Repeated DNA sequences comprise almost 50% of the human genome. These sequences may be divided into those that are tandemly arrayed and those which are interspersed. Alu sequences, the most common form of Short INterspersed Elements (SINEs) found within the human genome, are present at a copy number in excess of 500,000/haploid genome. Tandemly arrayed repetitive sequences may be divided into two classes based upon the size of each repeat unit and are generally referred to as Simple Sequence Repeats (SSRs). Minisatellites are composed of repeat units that are greater than 9 bp each while microsatellites have basic repeat units of 9 bp or less. The size and high degree of heterozygosity of microsatellites and minisatellites has made them one of the most important DNA based markers for genetic linkage mapping and forensic identity testing. Alu repeats integrate into AT rich regions of the genome, are flanked by short intact direct repeats (formed from the preintegration site) and also contain a characteristic 3' oligo-dA rich tail. In recent years, a number of SSRs have been found adjacent to the 3' end of Alu family members. The association between SSRs and Alu sequences may occur through the insertion of one repeated DNA sequence (Alu element) near a SSR, or be a direct result of mutations which occur in the 3' oligo-dA rich tail after the insertion of the Alu SINE followed by the expansion/contraction of these regions.

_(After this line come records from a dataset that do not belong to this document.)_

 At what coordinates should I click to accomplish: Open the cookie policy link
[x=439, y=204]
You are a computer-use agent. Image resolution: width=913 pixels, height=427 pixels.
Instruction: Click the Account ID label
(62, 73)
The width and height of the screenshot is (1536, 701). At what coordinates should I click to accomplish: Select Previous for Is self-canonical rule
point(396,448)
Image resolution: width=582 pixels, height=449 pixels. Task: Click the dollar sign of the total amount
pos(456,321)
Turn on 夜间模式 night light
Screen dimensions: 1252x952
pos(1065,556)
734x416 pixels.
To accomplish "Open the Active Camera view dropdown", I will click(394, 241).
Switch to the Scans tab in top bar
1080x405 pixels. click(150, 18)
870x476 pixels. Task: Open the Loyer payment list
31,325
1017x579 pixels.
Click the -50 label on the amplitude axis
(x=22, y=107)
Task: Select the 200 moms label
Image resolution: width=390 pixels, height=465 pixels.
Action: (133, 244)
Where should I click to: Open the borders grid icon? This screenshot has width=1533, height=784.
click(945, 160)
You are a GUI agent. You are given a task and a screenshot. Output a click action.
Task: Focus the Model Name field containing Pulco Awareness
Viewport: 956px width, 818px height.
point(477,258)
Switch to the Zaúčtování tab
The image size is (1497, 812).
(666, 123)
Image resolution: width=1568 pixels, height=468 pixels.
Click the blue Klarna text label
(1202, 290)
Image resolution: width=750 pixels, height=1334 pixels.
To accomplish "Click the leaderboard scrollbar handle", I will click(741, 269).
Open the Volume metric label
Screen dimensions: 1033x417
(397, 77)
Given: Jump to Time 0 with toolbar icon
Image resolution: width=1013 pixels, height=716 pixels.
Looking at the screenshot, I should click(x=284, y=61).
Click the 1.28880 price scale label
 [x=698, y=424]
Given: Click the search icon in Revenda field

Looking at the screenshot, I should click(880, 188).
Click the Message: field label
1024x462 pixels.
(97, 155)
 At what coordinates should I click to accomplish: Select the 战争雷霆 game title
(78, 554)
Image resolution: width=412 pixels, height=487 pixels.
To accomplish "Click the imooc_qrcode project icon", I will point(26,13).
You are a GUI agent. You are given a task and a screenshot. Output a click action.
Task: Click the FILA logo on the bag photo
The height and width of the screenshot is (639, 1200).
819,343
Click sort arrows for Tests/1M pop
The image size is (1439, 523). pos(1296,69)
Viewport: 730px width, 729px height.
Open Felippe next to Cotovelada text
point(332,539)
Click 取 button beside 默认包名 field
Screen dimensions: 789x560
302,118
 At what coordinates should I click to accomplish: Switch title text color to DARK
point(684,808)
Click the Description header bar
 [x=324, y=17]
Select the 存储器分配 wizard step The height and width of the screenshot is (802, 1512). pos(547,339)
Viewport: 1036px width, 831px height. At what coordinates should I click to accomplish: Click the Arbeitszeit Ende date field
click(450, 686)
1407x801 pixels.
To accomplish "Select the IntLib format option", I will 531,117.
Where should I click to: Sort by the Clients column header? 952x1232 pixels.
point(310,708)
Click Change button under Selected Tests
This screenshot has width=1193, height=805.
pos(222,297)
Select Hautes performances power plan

In order to resolve between these two models for the association of Alu sequences and SSRs we performed a DNA sequence analysis of several recently inserted human-specific (HS) Alu repeats with SSRs located in the 3' flanking region from both human and non-human primate (chimpanzee) genomes. DNA sequence analysis of the chimpanzee orthologues demonstrated that they did not contain a SSR. These data indicate that the SSRs adjacent to these HS Alu sequences arose as a result of mutations within the oligo-dA rich tails of the Alu repeats. Therefore, the 500,000 Alu repeats dispersed throughout the human genome represent a novel source for the generation of new SSRs.

This work was supported in part by grants from the U.S. Department of Energy (LDRD 94-LW-103) to M.A.B. and National Institutes of Health (ROl HG 00770) to P.L.D and by Lawrence Livermore National Laboratory under the auspices of the U.S. Department of Energy under contract no.W-7405-ENG-48.